TASKS TO PERFORM:
• 1. According to the forum thread, how long does NRE last?
• 2. Please say whether each statement agrees with the forum thread, answering yes or no and quoting the deciding words: (a) The person planning the wedding is 27. (b) The people in the relationship already live together. (c) As a general policy, moderators delete posts once the edit window has passed.
• 3. Carry on the forum thread from the point where it stops.

DOCUMENT SECTION:
*****

I'm an only child. My dad has passed, and my mom is supportive. The first thing she said after hugging me when I told her was a joke-- "It's a three-salary economy these days." lol
 
I'm 27F, and created this account because I have some questions for people with more experience as I approach my wedding day. I created this account for privacy and this is my first post in the community. I posted something similar on Reddit, but then I found this board and it feels a better, more private communirty.
Hello, thank you for joining and welcome to polyamory.com. Please note that this is a public forum and anything you post that isn't in a private message is visible to anyone (even if they aren't registered) and can also be picked up by search engines. You have either 12 or 24 hours (I forget which one it is) to edit or delete your posts, and moderators don't delete posts after that time as a general policy, otherwise we'd be busy all the time deleting and editing posts and we're busy enough deleting spam. You're still within the 12-hour edit window, so I recommend reviewing your posts and making changes accordingly, if you need to do so.
 
I think you could not rush the wedding. NRE (new relationship energy) lasts 6-24 mos. You have been together only 18 months and are making big decisions already.

None of us live together yet. We are waiting for the wedding and the move.

I don't get why it can't be living together WITHOUT being married to see how you even work as roomies first. You could spend 1-2 years doing that first, to assess compatibility.

If you are going to go ahead with legal marriage, talk to a lawyer about prenups, what your will is going to be now with a legal spouse, etc.

Rent or buy a place with a floor plan that allows for separate bedrooms. You can still sometimes all share a bed if you want, by taking turns hosting, but you'd ALSO all have your own spaces, your own closets, space for your desks for your remote work, etc.

*****

PROVIDED DATA:
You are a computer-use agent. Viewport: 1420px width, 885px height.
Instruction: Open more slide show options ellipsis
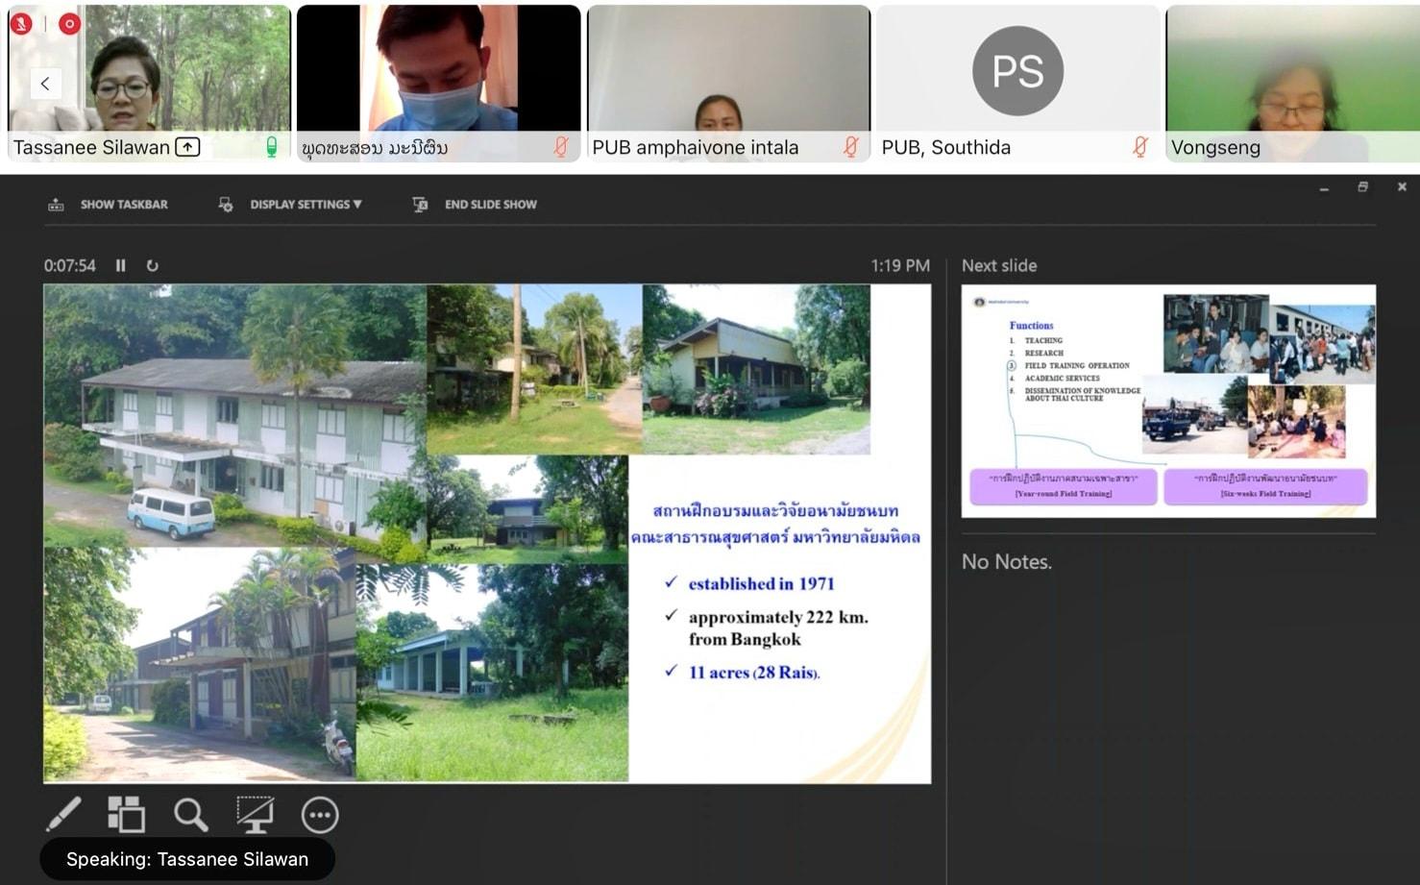coord(320,816)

*****

ANSWER LIST:
• 1. 6-24 months.

• 2.
(a) Yes: "I'm 27F"
(b) No: "None of us live together yet."
(c) No: "moderators don't delete posts after that time as a general policy"

• 3.
Keep your own banking accounts. It's ok to contribute a percentage to a joint account, for making house things like buying groceries and paying rent easier, but maintain your own banking and money. Do not merge everything. All of you should have separate savings accounts, so if things go wahoonie, you can just get out and not be trapped living with exes due to finances.

With three people, it would be great to have three separate bathrooms. But it's livable with two bathrooms.

The best floorplans I've lived in were a 4 bed/3 bath for 3 people, and a 2 bed/2 bath for 2 people. I miss the ones that let everyone have their own bedroom and bathroom!
We plan to use the term wife and husband

Use whatever terms you want.

Do other people run into a lot of problems out and about, if people can't figure out who the "couple" is?

It's not their biz. But be prepared for haters, cuz haters gonna hate.

We think we want to have a child or two someday. How do people handle that? Thoughts?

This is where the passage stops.